Post the attack, BEAN — which is supposed to be a stablecoin pegged 1:1 to the US dollar — has been down by 78.3% and is trading at $0.21. Publius, the development team for Beanstalk Farms, said on Discord that the incident could lead to the demise of BEAN. “This project has not had any venture backing, so it is highly unlikely there is any sort of bailout coming,” stated the Publius referring to recent DeFi hacks Ronin Network attack, and Wormhole bridge attack, which was bailed out by their investors Sky Mavis and Jump Crypto so that they may return money to their users. 

Beanstalk also faced criticism for not taking sufficient accountability for the hack. Some of the Beanstalk community members believe that the team should be taking more responsibility for the attack rather than accepting what happened as an honest mistake and stating that the project must move on.
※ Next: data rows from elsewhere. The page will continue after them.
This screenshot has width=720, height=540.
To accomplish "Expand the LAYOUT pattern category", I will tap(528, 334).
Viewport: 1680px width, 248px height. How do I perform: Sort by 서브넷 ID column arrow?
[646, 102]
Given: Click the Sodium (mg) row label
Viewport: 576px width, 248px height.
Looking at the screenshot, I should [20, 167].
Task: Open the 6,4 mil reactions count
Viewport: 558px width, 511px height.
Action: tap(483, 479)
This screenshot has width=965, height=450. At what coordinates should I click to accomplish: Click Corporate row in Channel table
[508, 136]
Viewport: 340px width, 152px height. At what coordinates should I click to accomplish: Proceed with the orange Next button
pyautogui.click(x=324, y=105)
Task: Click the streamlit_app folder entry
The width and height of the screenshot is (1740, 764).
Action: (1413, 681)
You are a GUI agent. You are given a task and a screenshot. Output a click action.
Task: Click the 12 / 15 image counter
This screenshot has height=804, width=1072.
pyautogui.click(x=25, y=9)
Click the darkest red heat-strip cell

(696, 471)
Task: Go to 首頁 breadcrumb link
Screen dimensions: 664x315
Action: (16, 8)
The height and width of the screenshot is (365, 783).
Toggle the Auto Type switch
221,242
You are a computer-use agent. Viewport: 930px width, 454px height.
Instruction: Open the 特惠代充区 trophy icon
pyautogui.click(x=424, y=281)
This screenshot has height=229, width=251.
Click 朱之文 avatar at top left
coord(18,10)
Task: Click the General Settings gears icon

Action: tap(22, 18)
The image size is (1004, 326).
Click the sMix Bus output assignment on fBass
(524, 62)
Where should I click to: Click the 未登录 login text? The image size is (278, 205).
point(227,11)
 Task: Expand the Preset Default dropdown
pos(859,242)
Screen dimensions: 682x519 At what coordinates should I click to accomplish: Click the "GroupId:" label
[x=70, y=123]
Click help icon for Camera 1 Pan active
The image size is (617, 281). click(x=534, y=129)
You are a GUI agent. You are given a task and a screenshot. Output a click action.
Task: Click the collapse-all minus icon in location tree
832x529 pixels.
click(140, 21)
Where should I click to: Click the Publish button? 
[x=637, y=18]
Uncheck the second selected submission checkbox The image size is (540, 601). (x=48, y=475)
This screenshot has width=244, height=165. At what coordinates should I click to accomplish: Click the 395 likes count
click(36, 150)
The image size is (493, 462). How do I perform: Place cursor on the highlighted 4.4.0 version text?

Publius responded saying the project is just an open-source code experiment, not a business, and the team should not be held accountable for what happened. Additionally, Publius admitted that they had not included any provision to mitigate the possibility of a flash loan attack, although presumably, this was not apparent until the situation occurred. The protocol’s smart contracts have been paused and all governance privileges have been revoked by the team.